13I find that K.J. has not met her onus of establishing that the proposed occupational therapy services are reasonable and necessary. The evidence she has presented shows that she struggled with functional limitations at work, but that in other areas of her life, she remained functional. K.J. has not made submissions or presented evidence as to how the specific intervention proposed - an assessment of her private living space - is reasonable and necessary as a result of the accident. Nor has she made submissions about the reasonableness and necessity of a headset.
Physiotherapy services
14K.J. submits that the proposed physiotherapy services are reasonable and necessary because her treating chiropractor, Dr. Engineer, noted she was still experiencing symptoms (pain, headaches, sensitivity to light, and having to strain her eyes at work) when her treatment under the MIG ceased in January of 2018.
15I am not persuaded, based on the evidence, that K.J. has an ongoing need for facility-based physical therapy beyond what the insurer has already provided. The evidence K.J. has presented in support of her application relates primarily to the persistence of symptoms related to her head injury.

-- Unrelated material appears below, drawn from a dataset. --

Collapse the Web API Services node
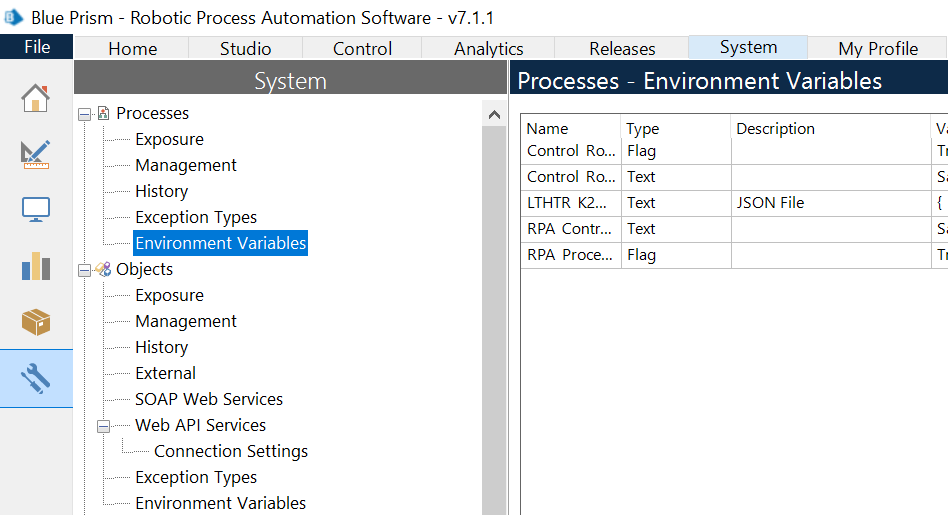 104,426
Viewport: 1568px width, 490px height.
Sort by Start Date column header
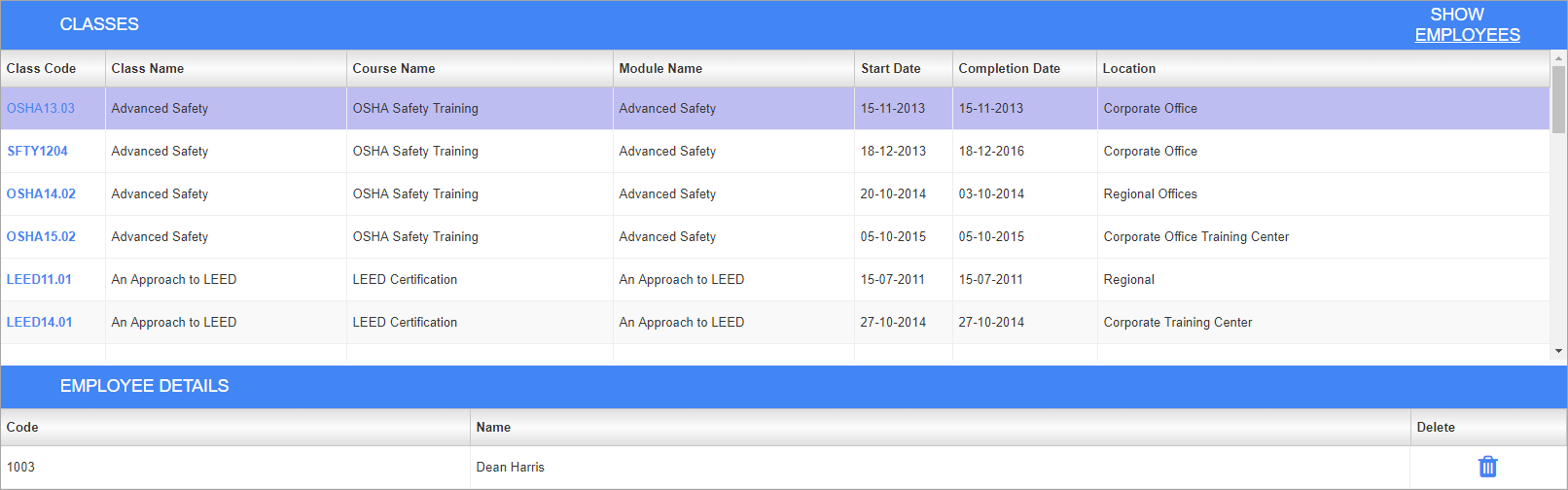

I am not persuaded that her other physical injuries, (soft tissue sprains and strains) required the facility-based care proposed, and K.J. has not established that the treatment goals identified in the treatment plan - increased range of motion, pain reduction, increased strength and a return to activities of normal living - relate to head injury rehabilitation.
16I am not satisfied that the specific interventions proposed in the disputed treatment plans are reasonable and necessary for the treatment of K.J.’s accident related injuries. Since the treatment is not reasonable and necessary as required under s. 15 of the Schedule, the respondent is not liable to pay the benefits in dispute.
Award under Regulation 664
17K.J. submits that the respondent’s unfounded denials of treatment have inhibited her recovery from her accident related injuries, and that the respondent should be liable to pay an award.
18K.J. has not persuasively argued that an award is warranted in this case. An award under s. 10 of Regulation 664 will be appropriate if there is evidence that the insurer has unreasonably withheld or delayed the payment of benefits. It is not enough to show that an insurer simply ‘got it wrong’ in denying benefits. To merit an award, an insurer must display behaviour that is “excessive, imprudent, stubborn, inflexible, unyielding or immoderate”: see Plowright and Wellington.3
19The evidence in the record before me does not show bad faith conduct of the required nature. While it is unclear to me why the insurer held K.J. to the MIG given that hospital records showed she sustained a head injury in the accident, an injury that clearly falls outside the definition of a minor injury, there is insufficient evidence to ground a finding of unreasonable denial or delay of benefits. K.J. has the onus of establishing that an award is justified. She has not met that onus.
CONCLUSION
20K.J. is not entitled to the benefits claimed in this application. No interest is payable. There is no award. The application is dismissed.
Released: December 17, 2020
Theresa McGee
Vice-Chair
Footnotes
- Ontario Regulation 34/10.
- Superintendent’s Guideline No. 01/14.
- Plowright and Wellington Insurance Company (FSCO A-003985, October 29, 1993) page 17.